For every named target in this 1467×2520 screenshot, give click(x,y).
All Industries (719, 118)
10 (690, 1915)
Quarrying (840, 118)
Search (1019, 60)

☆ ☆ ☆ ☆ ☆

• The task:
From the first line to the last, reproduce the data above exactly.

• Exercise solution:
For every named target in this 1467×2520 screenshot, give click(x,y).
All Industries (719, 118)
10 (690, 1915)
Quarrying (840, 118)
Search (1019, 60)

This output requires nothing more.